- Collected data entries
=== Section Start ===

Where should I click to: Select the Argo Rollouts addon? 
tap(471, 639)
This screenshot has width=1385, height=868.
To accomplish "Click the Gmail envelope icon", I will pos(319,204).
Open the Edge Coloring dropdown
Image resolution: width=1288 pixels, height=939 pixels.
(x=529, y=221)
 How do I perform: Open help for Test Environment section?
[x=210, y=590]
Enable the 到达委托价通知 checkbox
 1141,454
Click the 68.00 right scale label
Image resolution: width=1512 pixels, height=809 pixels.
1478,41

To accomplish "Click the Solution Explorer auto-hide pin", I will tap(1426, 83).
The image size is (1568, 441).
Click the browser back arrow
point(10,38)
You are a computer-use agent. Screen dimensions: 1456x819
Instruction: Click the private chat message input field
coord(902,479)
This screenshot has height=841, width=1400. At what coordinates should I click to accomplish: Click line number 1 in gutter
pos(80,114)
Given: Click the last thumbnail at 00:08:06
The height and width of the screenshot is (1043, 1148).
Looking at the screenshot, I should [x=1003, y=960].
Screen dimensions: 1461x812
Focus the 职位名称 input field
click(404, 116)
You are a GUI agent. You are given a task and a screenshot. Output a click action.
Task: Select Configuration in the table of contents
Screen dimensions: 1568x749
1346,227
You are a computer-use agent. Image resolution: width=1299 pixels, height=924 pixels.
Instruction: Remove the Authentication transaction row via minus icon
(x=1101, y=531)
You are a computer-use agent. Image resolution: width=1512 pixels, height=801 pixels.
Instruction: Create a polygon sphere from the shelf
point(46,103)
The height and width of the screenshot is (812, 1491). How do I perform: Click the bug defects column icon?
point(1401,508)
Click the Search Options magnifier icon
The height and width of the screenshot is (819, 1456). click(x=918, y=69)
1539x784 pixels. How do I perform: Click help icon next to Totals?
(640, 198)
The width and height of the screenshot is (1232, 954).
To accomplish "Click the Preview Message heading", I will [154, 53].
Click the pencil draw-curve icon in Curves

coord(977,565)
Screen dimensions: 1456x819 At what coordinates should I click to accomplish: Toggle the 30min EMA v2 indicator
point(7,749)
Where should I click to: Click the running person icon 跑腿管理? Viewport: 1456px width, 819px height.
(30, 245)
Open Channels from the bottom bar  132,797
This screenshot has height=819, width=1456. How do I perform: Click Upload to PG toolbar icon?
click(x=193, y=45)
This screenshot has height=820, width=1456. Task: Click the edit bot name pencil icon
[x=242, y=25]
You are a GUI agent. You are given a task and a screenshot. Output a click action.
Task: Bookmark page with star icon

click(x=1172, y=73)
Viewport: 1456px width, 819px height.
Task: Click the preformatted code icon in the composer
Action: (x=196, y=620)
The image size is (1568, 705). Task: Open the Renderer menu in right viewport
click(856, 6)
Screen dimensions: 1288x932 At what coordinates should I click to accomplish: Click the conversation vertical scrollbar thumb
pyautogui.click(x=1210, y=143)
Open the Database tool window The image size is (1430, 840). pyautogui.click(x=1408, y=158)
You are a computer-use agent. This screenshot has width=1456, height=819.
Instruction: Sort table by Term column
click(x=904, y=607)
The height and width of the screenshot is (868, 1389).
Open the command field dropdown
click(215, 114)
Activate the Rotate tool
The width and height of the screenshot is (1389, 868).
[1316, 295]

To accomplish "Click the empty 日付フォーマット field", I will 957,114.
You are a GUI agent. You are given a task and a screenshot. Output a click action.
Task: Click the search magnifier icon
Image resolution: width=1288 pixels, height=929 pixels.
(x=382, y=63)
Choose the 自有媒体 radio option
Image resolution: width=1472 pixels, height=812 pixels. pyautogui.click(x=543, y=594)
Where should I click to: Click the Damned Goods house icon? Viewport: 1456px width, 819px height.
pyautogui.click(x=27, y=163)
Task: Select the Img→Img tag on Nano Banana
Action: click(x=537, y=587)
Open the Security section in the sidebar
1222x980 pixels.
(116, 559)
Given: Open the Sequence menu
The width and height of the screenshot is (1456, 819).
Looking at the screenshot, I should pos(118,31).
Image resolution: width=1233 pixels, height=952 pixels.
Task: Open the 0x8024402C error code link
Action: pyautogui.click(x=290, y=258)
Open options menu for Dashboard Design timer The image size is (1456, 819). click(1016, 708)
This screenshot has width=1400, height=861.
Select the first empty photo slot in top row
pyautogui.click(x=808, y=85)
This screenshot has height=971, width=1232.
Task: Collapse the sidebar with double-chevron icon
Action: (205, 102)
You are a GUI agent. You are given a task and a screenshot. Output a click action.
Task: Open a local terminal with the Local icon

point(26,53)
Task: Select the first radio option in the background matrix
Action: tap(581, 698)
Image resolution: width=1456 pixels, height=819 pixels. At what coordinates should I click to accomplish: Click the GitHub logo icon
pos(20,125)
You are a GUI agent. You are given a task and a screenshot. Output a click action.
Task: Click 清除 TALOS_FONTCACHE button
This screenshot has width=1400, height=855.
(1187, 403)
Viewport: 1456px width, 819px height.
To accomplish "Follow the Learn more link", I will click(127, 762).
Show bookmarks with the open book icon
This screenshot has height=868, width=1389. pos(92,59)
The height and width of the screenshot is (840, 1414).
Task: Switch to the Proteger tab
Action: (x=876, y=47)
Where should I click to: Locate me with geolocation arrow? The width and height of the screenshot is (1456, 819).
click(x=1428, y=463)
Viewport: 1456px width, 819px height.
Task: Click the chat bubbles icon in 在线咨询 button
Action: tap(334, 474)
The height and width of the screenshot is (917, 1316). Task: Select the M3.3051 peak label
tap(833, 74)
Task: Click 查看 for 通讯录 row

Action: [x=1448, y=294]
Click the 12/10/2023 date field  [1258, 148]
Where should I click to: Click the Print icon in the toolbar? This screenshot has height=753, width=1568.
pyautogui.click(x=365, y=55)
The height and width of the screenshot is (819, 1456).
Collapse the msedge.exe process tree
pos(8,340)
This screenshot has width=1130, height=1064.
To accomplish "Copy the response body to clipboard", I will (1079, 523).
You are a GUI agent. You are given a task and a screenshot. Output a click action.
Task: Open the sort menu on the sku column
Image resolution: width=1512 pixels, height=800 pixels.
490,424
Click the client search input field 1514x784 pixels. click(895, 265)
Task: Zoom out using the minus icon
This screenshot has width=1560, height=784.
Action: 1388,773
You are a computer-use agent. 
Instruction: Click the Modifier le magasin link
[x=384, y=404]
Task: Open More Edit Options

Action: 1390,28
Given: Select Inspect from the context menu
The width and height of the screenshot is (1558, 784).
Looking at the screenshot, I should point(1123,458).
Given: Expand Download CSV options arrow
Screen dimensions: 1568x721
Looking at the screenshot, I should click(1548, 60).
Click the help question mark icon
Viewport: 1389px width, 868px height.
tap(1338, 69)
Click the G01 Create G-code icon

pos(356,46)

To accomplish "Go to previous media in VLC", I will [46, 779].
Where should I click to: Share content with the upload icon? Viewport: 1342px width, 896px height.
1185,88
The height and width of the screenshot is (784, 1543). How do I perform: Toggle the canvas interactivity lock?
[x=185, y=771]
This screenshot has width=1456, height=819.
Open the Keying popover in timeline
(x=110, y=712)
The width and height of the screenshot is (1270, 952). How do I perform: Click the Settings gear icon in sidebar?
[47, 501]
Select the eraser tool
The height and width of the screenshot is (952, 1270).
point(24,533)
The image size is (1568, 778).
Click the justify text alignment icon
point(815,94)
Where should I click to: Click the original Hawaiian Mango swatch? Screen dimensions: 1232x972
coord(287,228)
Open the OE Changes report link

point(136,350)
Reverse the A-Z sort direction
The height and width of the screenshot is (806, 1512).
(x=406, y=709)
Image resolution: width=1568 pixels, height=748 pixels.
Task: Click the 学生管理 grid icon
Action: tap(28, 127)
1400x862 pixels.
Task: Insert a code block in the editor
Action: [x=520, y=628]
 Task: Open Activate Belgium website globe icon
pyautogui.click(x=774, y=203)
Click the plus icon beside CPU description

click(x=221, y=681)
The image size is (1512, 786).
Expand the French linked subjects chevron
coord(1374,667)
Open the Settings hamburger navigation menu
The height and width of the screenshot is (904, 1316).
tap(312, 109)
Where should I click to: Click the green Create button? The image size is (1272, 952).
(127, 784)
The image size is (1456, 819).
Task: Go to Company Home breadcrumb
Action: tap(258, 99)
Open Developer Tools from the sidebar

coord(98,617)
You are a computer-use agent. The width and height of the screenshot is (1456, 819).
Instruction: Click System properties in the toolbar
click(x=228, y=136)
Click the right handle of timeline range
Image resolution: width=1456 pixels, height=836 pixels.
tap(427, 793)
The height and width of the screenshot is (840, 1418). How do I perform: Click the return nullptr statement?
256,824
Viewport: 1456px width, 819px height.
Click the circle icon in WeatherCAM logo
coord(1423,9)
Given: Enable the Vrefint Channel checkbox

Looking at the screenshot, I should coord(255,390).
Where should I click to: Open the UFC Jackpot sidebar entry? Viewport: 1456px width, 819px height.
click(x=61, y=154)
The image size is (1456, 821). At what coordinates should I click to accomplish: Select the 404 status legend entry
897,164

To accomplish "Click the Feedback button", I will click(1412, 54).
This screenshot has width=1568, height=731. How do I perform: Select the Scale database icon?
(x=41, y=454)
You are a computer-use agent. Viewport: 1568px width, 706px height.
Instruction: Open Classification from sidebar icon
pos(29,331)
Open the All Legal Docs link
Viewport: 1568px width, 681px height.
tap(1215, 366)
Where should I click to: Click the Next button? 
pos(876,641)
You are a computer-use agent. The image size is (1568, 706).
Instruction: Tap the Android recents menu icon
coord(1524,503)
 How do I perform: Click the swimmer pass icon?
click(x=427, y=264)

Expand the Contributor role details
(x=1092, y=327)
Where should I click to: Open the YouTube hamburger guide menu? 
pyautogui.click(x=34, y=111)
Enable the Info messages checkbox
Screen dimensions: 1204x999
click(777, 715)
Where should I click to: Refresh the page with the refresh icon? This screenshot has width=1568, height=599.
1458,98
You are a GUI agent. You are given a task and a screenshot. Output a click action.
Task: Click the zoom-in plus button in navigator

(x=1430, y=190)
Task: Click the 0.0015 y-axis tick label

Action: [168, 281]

=== Section End ===

- Problem statement
Set down the line that contains "Instruction: Tap the" exactly. Do the same for each later line of the data, through the end, and add nothing.

- The answer
Instruction: Tap the Android recents menu icon
coord(1524,503)
 How do I perform: Click the swimmer pass icon?
click(x=427, y=264)

Expand the Contributor role details
(x=1092, y=327)
Where should I click to: Open the YouTube hamburger guide menu? 
pyautogui.click(x=34, y=111)
Enable the Info messages checkbox
Screen dimensions: 1204x999
click(777, 715)
Where should I click to: Refresh the page with the refresh icon? This screenshot has width=1568, height=599.
1458,98
You are a GUI agent. You are given a task and a screenshot. Output a click action.
Task: Click the zoom-in plus button in navigator

(x=1430, y=190)
Task: Click the 0.0015 y-axis tick label

Action: [168, 281]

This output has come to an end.